Available data:
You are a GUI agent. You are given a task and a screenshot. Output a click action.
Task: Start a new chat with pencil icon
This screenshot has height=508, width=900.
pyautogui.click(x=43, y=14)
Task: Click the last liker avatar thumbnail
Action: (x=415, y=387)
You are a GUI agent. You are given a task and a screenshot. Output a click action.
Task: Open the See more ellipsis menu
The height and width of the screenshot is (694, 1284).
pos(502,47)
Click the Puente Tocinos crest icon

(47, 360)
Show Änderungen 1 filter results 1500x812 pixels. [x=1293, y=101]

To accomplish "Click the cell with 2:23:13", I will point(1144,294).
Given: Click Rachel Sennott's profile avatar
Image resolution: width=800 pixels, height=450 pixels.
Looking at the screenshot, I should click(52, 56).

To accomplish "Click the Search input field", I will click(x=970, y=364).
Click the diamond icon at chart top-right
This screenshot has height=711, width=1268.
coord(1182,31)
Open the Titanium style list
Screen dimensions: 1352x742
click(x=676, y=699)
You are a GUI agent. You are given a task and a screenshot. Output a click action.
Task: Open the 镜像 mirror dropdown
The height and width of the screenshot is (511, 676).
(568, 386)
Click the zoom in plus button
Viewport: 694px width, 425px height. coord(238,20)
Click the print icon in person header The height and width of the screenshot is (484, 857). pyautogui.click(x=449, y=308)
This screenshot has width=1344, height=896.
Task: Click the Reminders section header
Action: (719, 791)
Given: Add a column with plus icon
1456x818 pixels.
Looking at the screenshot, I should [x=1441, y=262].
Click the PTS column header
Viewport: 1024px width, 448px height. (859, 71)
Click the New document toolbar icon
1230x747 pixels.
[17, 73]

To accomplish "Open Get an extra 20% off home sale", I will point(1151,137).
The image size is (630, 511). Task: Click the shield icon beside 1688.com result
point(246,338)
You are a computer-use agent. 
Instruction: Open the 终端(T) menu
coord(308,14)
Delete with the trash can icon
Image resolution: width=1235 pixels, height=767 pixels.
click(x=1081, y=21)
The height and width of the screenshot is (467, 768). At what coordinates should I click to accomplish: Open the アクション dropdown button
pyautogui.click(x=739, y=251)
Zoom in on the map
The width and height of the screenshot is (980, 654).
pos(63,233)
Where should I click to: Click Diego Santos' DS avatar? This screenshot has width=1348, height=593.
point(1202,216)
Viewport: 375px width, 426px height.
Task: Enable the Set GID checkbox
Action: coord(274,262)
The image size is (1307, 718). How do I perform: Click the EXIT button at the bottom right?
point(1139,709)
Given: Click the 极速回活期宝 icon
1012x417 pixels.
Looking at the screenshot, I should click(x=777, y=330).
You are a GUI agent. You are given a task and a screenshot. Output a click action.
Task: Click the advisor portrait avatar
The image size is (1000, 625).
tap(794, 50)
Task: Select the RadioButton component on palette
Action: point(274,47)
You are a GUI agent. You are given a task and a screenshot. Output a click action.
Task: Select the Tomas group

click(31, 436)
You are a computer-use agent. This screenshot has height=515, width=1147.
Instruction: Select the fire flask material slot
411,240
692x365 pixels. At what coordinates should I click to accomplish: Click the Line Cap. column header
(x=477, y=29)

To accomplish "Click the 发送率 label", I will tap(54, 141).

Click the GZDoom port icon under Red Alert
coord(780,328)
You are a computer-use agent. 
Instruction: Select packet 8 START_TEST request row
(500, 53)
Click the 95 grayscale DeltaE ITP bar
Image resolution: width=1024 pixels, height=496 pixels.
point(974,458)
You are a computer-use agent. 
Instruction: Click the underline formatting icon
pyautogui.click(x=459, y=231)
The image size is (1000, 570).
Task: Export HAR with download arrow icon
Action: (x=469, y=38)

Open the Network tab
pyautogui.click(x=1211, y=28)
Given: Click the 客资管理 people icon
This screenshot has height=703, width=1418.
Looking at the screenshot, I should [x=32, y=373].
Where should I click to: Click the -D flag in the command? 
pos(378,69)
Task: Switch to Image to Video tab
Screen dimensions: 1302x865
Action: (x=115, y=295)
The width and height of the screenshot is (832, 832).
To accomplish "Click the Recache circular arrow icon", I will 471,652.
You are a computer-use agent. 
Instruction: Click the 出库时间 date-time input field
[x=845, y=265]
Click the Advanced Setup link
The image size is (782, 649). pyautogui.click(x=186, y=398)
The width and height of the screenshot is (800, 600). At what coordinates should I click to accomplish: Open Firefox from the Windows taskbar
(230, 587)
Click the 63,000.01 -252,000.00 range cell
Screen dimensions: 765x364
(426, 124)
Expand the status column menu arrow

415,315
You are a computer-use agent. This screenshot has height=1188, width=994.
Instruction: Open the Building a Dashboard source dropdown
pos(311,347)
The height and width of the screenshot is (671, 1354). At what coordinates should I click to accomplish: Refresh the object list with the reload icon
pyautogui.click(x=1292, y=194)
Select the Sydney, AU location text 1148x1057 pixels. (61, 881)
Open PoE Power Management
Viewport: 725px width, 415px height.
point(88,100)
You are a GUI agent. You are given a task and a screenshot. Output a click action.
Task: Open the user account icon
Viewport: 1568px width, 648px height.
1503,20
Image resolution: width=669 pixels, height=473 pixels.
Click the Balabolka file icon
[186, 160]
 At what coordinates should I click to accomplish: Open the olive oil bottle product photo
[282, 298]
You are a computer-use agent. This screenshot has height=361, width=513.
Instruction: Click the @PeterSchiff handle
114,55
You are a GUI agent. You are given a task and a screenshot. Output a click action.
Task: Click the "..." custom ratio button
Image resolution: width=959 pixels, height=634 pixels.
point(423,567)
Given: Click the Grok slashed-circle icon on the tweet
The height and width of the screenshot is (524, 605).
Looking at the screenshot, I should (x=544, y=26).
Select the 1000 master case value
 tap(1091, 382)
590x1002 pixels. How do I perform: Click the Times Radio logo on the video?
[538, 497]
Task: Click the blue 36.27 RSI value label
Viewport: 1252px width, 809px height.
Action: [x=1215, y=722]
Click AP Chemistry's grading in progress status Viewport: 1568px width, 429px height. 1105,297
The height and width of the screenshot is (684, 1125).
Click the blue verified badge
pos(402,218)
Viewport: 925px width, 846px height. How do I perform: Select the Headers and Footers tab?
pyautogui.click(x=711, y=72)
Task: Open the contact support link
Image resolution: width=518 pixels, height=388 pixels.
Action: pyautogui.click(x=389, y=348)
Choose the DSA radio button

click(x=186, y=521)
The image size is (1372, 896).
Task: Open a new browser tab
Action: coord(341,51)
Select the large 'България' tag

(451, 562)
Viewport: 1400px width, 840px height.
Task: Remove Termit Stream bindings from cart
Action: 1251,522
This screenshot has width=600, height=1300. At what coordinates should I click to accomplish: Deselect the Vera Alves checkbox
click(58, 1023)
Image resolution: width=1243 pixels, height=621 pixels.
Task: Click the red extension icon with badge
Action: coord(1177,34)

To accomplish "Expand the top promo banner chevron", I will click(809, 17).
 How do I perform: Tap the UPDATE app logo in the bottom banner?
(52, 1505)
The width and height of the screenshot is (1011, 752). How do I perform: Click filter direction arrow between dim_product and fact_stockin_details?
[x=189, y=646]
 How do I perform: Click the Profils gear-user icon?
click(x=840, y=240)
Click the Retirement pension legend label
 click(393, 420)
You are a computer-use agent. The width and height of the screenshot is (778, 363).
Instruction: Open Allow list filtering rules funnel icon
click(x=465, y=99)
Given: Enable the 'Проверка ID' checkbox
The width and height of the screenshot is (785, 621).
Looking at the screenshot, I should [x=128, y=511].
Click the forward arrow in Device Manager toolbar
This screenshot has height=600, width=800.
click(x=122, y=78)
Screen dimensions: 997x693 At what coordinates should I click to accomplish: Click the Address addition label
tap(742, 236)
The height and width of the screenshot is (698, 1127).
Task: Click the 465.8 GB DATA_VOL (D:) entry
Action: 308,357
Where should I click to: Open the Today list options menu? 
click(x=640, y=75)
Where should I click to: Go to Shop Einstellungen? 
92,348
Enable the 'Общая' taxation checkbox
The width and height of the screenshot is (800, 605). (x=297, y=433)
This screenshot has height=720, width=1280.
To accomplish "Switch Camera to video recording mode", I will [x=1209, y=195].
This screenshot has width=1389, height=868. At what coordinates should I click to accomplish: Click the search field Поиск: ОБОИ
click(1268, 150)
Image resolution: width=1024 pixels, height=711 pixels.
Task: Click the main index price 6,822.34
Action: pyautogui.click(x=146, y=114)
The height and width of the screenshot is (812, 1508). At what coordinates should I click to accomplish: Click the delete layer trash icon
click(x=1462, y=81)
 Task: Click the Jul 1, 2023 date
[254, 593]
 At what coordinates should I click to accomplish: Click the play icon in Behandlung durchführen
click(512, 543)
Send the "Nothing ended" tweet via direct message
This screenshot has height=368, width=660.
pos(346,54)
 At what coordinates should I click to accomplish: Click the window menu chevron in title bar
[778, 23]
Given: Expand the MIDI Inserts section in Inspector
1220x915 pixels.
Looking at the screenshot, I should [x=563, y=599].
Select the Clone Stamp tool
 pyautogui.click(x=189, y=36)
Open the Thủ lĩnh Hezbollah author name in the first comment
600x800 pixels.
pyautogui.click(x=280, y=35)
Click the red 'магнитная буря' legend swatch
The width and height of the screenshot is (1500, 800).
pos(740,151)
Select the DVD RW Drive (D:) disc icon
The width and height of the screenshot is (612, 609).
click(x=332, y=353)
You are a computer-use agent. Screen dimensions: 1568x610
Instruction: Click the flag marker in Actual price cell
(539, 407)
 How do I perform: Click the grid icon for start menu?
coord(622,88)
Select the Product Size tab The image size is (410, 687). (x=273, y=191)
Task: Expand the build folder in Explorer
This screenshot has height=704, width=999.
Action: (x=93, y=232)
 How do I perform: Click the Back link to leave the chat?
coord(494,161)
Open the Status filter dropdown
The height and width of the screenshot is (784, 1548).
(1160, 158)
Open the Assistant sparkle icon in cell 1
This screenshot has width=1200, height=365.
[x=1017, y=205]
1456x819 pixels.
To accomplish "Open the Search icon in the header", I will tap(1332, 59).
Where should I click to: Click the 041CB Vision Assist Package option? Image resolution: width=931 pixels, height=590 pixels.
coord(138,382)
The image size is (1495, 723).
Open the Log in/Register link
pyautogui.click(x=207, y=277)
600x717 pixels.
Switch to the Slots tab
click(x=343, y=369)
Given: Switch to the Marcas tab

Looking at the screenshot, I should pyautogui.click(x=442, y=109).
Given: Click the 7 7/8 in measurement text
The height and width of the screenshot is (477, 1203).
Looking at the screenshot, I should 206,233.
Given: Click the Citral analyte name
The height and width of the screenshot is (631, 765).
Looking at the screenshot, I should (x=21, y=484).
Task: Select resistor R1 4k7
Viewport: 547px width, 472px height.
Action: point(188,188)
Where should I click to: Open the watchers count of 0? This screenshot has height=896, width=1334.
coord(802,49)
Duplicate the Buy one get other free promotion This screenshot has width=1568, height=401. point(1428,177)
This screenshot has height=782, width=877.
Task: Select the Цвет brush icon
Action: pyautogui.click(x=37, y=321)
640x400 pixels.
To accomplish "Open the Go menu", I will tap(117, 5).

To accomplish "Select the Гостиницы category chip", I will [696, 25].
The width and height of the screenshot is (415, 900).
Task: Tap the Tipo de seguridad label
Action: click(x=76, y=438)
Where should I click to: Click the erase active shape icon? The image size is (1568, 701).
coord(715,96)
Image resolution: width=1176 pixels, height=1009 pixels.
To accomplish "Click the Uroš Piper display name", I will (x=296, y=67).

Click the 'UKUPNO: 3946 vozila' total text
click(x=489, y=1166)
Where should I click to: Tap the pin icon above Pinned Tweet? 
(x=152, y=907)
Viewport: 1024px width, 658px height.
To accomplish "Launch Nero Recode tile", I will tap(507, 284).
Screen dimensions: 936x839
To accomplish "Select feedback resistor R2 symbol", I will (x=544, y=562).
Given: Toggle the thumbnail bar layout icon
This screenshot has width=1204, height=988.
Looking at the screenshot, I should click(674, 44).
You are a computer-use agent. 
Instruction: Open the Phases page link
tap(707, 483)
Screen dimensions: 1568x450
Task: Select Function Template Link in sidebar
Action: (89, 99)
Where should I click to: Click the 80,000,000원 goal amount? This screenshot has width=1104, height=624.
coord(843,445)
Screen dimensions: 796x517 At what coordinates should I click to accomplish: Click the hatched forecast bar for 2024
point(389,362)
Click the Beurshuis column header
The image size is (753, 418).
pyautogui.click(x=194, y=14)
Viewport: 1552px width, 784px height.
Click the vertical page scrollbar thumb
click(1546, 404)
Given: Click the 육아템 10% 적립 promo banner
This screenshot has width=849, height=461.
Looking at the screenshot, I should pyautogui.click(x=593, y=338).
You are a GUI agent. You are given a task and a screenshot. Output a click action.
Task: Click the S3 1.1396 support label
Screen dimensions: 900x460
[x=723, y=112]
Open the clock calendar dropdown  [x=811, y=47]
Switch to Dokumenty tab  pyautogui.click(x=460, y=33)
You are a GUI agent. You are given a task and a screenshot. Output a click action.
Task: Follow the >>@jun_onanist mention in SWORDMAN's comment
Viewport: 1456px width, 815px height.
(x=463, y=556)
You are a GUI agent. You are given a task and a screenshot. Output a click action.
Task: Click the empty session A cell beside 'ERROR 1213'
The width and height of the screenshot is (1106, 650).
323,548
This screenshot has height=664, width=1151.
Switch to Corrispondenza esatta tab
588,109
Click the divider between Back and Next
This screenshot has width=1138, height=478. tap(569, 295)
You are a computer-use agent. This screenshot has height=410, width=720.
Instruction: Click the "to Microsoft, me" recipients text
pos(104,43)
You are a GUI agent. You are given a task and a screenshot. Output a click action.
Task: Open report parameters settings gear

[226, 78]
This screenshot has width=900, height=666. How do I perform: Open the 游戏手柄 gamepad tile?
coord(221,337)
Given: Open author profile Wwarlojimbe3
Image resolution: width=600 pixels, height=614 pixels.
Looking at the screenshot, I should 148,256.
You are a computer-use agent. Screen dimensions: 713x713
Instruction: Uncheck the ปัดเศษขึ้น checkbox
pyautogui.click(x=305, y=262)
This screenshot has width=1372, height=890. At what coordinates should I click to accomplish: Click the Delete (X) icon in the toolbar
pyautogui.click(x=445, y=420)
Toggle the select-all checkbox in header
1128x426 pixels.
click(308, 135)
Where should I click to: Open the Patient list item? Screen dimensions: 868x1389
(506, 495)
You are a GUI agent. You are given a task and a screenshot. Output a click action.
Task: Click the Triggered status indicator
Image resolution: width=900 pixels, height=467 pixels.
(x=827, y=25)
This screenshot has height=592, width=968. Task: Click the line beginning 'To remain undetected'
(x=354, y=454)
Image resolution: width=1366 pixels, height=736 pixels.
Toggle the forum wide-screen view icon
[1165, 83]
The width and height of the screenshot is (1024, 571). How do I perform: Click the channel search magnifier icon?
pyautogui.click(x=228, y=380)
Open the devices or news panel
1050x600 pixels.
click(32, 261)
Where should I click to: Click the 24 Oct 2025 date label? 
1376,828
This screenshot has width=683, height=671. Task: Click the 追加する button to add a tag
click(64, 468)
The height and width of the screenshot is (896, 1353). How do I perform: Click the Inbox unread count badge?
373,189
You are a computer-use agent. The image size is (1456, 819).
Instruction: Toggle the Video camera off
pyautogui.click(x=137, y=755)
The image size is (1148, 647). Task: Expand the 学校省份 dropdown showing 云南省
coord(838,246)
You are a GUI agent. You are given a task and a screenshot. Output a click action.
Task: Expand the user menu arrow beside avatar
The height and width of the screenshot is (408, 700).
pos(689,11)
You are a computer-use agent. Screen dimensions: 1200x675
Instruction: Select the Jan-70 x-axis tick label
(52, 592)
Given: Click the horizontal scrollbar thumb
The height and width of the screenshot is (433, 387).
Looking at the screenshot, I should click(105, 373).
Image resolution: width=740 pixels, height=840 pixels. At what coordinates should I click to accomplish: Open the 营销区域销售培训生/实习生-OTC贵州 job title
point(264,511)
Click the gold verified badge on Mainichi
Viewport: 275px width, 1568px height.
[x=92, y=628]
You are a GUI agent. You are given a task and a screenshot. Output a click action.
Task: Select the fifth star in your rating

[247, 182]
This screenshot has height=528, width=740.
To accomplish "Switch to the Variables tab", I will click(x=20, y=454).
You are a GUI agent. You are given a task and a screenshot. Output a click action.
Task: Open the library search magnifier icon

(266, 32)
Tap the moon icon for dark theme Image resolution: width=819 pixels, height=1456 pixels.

Work task: Would you copy exactly the lines from the one that contains "Open the devices or news panel" through the final line of the records above, including both?

Your solution:
Open the devices or news panel
1050x600 pixels.
click(32, 261)
Where should I click to: Click the 24 Oct 2025 date label? 
1376,828
This screenshot has width=683, height=671. Task: Click the 追加する button to add a tag
click(64, 468)
The height and width of the screenshot is (896, 1353). How do I perform: Click the Inbox unread count badge?
373,189
You are a computer-use agent. The image size is (1456, 819).
Instruction: Toggle the Video camera off
pyautogui.click(x=137, y=755)
The image size is (1148, 647). Task: Expand the 学校省份 dropdown showing 云南省
coord(838,246)
You are a GUI agent. You are given a task and a screenshot. Output a click action.
Task: Expand the user menu arrow beside avatar
The height and width of the screenshot is (408, 700).
pos(689,11)
You are a computer-use agent. Screen dimensions: 1200x675
Instruction: Select the Jan-70 x-axis tick label
(52, 592)
Given: Click the horizontal scrollbar thumb
The height and width of the screenshot is (433, 387).
Looking at the screenshot, I should click(105, 373).
Image resolution: width=740 pixels, height=840 pixels. At what coordinates should I click to accomplish: Open the 营销区域销售培训生/实习生-OTC贵州 job title
point(264,511)
Click the gold verified badge on Mainichi
Viewport: 275px width, 1568px height.
[x=92, y=628]
You are a GUI agent. You are given a task and a screenshot. Output a click action.
Task: Select the fifth star in your rating

[247, 182]
This screenshot has height=528, width=740.
To accomplish "Switch to the Variables tab", I will click(x=20, y=454).
You are a GUI agent. You are given a task and a screenshot. Output a click action.
Task: Open the library search magnifier icon

(266, 32)
Tap the moon icon for dark theme Image resolution: width=819 pixels, height=1456 pixels.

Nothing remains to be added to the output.